■ Apply what you read:
**1.** In the excerpt on medical billing below, rewrite the paragraph beginning "As anyone with health insurance knows" as a short bulleted list that keeps its main facts.
**2.** Reproduce the stretch of the excerpt on medical billing below from "As anyone with" through "to the task.", word for word.

■ Excerpted text:
When a patient points out the error, the creditors might agree to fix it, only to ignore that pledge and double down on the debt collection effort.
An Oklahoma senior recounted a collection agency nightmare that followed a hospital stay. After paying all legitimate bills, the patient discovered new charges from a collection agency on a credit report. In subsequent months, additional charges appeared.
The patient assembled billing statements and correspondence, hoping to clear the bogus charges. “I then proceeded to spend every weekday, all day, for two weeks on the phone, trying to find out who was billing me and why,” the patient said in a 2021 complaint.
The Oklahoman eventually paid the bills, “even though I don’t owe them.” Then, more charges appeared.
“Nice racket they have going,” the patient quipped.
As anyone with health insurance knows, medical providers occasionally charge patients for services that should have been covered by the insurer. Someone forgets to submit the claim, or types the wrong billing code or omits crucial documentation. Some providers charge patients more than the negotiated rate, a discounted fee set between the provider and insurer.
Americans spend hours of their lives disputing such charges. But many seniors aren’t up to the task.
“It’s tiring to have multiple conversations, sitting on the phone for an hour, chasing representatives,” said Genevieve Waterman, director of economic and financial security at the National Council on Aging.

■ Given material:
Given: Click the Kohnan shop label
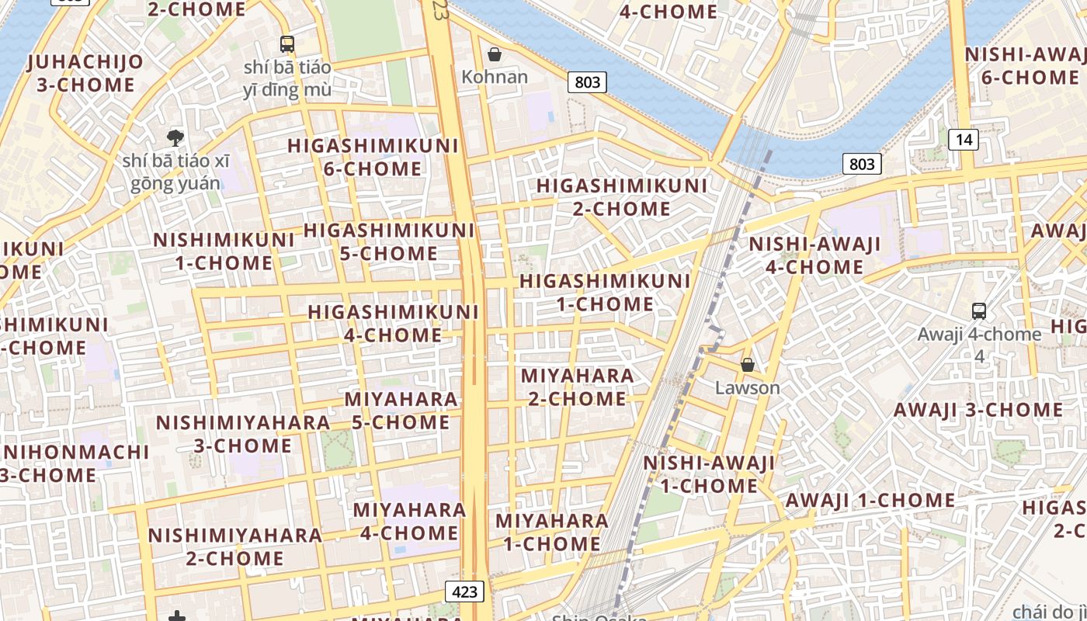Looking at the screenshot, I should tap(495, 77).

■ Answers for each item:
**1.**
- Medical providers sometimes bill patients for services the insurer should have covered.
- Causes include a claim that is never submitted, a wrong billing code, or missing documentation.
- Some providers charge patients more than the negotiated rate, the discounted fee agreed between provider and insurer.

**2.**
As anyone with health insurance knows, medical providers occasionally charge patients for services that should have been covered by the insurer. Someone forgets to submit the claim, or types the wrong billing code or omits crucial documentation. Some providers charge patients more than the negotiated rate, a discounted fee set between the provider and insurer.
Americans spend hours of their lives disputing such charges. But many seniors aren’t up to the task.